→ **Given instruction**
Convert the items from the line containing "Click the WeCom" up to and including the line containing "Click the APN" into a JSON list of strings, one string per line, leaving out blank lines.

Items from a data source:
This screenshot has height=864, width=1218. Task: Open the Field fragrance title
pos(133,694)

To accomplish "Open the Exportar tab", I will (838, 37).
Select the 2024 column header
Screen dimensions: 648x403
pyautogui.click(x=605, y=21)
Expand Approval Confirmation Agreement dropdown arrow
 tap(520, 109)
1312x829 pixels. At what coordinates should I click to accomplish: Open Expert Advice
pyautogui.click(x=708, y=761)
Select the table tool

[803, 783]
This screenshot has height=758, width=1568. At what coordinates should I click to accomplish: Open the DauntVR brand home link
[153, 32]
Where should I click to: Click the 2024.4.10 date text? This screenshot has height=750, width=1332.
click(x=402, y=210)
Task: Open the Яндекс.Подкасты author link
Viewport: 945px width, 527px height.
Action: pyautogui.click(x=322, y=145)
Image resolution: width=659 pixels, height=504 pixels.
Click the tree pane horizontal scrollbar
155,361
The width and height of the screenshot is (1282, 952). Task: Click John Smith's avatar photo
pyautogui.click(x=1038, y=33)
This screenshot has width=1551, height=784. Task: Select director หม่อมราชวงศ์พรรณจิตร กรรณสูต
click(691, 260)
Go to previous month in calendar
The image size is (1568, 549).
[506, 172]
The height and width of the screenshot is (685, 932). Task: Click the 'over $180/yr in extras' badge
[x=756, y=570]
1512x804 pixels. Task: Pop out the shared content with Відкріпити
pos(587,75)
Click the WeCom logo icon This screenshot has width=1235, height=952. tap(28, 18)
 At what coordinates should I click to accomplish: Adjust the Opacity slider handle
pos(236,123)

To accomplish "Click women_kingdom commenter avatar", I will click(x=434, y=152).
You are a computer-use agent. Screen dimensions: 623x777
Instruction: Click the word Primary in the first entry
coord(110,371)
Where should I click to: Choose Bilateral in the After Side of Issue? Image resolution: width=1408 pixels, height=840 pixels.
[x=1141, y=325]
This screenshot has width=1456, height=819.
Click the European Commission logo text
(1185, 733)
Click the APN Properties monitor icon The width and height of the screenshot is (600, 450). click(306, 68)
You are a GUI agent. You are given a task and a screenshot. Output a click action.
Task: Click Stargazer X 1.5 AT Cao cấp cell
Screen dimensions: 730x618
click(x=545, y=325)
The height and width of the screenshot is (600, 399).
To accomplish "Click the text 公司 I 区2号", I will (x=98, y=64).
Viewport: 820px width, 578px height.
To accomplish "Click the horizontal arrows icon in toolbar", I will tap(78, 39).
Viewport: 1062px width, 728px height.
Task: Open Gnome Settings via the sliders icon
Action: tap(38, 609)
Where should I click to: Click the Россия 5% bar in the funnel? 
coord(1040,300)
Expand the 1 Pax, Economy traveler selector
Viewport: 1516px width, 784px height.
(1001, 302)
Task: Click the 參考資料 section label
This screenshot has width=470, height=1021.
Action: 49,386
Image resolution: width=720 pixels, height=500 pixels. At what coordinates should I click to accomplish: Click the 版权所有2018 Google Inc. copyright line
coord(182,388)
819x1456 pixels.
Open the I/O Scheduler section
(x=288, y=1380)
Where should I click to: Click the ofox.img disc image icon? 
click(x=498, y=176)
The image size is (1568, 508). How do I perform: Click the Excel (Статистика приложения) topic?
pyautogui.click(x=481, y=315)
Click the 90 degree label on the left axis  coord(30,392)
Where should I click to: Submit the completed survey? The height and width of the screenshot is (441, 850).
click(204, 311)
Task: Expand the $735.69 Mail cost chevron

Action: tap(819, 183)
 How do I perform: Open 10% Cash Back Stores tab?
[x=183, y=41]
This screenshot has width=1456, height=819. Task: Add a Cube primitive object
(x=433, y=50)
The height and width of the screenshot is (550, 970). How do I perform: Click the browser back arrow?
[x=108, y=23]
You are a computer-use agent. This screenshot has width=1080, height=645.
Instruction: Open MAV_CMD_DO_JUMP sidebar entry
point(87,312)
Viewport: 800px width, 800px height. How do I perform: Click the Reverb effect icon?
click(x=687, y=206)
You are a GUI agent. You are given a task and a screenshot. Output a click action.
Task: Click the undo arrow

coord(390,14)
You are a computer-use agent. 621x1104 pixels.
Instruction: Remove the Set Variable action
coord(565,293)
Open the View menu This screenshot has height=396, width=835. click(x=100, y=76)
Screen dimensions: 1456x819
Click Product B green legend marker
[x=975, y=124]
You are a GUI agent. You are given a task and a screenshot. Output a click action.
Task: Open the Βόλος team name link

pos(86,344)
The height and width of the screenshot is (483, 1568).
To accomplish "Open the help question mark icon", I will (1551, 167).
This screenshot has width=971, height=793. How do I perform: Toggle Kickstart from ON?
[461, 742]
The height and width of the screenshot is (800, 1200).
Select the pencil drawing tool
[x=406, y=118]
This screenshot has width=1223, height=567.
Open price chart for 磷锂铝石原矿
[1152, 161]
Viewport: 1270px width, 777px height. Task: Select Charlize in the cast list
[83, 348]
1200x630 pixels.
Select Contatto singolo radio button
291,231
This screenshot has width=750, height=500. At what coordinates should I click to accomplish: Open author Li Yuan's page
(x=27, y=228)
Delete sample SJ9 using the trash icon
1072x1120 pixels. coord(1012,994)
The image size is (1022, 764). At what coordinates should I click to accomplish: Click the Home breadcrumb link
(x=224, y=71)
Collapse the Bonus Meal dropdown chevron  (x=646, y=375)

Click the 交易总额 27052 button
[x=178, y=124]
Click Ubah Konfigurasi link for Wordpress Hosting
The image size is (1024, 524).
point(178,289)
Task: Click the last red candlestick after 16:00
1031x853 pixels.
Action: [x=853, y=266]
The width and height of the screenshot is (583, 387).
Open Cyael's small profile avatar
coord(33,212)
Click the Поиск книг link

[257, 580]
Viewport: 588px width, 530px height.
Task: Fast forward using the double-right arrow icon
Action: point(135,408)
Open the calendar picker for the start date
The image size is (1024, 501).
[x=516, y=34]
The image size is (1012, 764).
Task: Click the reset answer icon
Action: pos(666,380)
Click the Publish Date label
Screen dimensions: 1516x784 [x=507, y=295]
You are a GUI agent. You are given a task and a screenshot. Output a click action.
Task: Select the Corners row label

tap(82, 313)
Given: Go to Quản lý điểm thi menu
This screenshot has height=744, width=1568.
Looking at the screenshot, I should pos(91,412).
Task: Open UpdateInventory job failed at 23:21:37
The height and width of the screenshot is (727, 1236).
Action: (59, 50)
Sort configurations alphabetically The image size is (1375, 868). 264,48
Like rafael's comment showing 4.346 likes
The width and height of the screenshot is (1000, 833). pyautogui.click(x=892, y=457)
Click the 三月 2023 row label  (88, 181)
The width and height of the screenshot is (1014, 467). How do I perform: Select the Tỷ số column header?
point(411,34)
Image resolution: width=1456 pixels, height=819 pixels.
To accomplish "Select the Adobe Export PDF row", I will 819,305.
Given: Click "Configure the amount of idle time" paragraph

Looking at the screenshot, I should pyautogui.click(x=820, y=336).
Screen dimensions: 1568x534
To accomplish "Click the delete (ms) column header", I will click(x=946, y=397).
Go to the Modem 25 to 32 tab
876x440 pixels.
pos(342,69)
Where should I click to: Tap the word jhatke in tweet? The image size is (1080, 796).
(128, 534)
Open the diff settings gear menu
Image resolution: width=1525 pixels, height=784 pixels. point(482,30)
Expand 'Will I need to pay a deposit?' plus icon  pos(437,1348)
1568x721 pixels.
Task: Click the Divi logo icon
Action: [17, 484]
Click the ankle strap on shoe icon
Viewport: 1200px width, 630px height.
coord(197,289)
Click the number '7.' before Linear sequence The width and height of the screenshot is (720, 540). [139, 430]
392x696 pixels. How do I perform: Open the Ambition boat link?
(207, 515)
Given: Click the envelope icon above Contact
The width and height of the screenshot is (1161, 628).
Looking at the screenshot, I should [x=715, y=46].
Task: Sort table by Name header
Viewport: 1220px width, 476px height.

→ **Exercise answer**
[
  "Click the WeCom logo icon This screenshot has width=1235, height=952. tap(28, 18)",
  " At what coordinates should I click to accomplish: Adjust the Opacity slider handle",
  "pos(236,123)",
  "To accomplish \"Click women_kingdom commenter avatar\", I will click(x=434, y=152).",
  "You are a computer-use agent. Screen dimensions: 623x777",
  "Instruction: Click the word Primary in the first entry",
  "coord(110,371)",
  "Where should I click to: Choose Bilateral in the After Side of Issue? Image resolution: width=1408 pixels, height=840 pixels.",
  "[x=1141, y=325]",
  "This screenshot has width=1456, height=819.",
  "Click the European Commission logo text",
  "(1185, 733)",
  "Click the APN Properties monitor icon The width and height of the screenshot is (600, 450). click(306, 68)"
]